11 – A preexistência das facturas para o despoletar do processo não origina qualquer incompatibilidade com a matéria de facto dada como provada, no sentido de que também faziam falta para o pagamento.
12 – O crime em causa é contra a economia.
13 - A incriminação tem em vista a tutela do sistema económico.
14 - Na concessão do subsídio ou subvenção, considerando o conceito do art.º 21.º, em respeito pela finalidade.
15 - Na protecção do património público, no sentido de não aplicar os valores públicos a fins diferentes dos destinados.
16 - O bem jurídico protegido não foi afectado pela conduta do arguido.
17 - Seria necessária para que o bem jurídico protegido fosse afectado, a existência de nexo causal entre o erro da entidade decisora e a conduta do agente de maneira a que se pudesse dizer que foi o fornecimento de informações falsas que originou o erro da entidade que atribuiu o subsídio.
18 - Acórdão aludido (STJ, de 19.02.2003, colectânea de jurisprudência, I, pg 204 e 205), ainda um outro igualmente do STJ, 15.10.97, processo 97P1316, Relator Andrade Saraiva (JUSNET 7125/1997), no qual se refere que “a conduta do arguido deverá ser falsa na sua estrutura e nos seus objectivos, porquanto, através da actividade em si mesma desajustada à realidade, terá que visar destinar as quantias recebidas a fins inteiramente diversos dos declarados.”
19 - O fim visado pela atribuição do subsídio constante da “Medida 5 – Transformação e Comercialização de Produtos Agrícolas e Sílvicolas” foi atingido.
20 - Só ocorreria crime se tivesse “sido criada a aparência de ter realizado as obras” e não fossem realizadas.
21 - O arguido deve ser absolvido.
22 – Do crime, e do pedido cível por inexistência de qualquer lesão de interesses patrimoniais do assistente.
23 - Ao condenar o arguido quando o deveria ter absolvido, violou o Tribunal a quo os comandos ínsitos no n.º 5 do art.º 29.º da CRP, pois entende-se que a condenação se reporta aos mesmos factos pelos quais fora condenado no processo n.º 2/99.8IDBJA, 2.º Juízo, Tribunal de Beja.

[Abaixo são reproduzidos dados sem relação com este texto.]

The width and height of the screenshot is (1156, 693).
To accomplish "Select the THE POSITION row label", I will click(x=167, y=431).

24 – Igualmente violou o Tribunal a quo os art.ºs 36.º, n.º 1 c), n.º 2 e n.º 5 a), do DL 28/84, de 20/01.
TERMOS EM QUE,
Deve a decisão recorrida ser substituída por outra que absolva o arguido, quer do crime pelo qual foi condenado, quer do pedido cível.

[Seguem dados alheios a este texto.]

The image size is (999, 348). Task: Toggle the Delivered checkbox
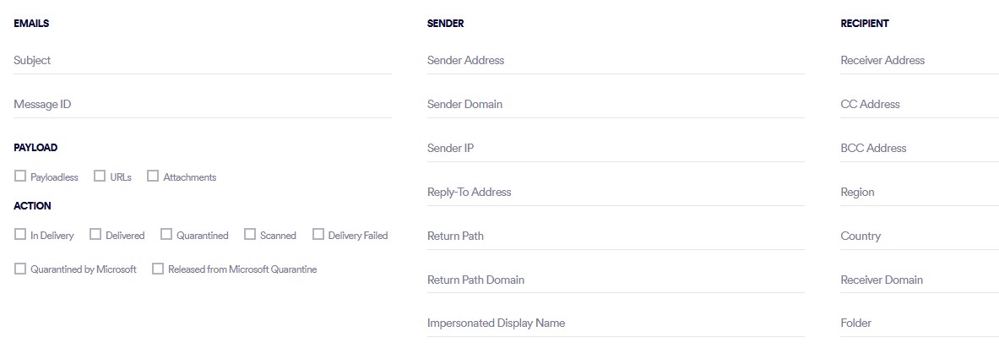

O recurso interposto do acórdão foi admitido com subida imediata, nos próprios autos, e efeito suspensivo.
O MP respondeu à motivação do recorrente, tendo, por sua vez, formulado as seguintes conclusões:
1.ª - A condenação nestes autos do recorrente FAPS não ofende o princípio non bis in idem acolhido no artigo 29.º, n.º 5, da Constituição.
2.ª - A matéria de facto provada congrega todos os pressupostos típicos do crime de fraude na obtenção de subsídio ou prevenção p. e p. pelo artigo 36.º, n.º 1, al. c), n.º 2 e n.º 5, al. a), do Decreto-Lei n.º 28/84, de 20 de Janeiro, pelo qual o recorrente foi condenado.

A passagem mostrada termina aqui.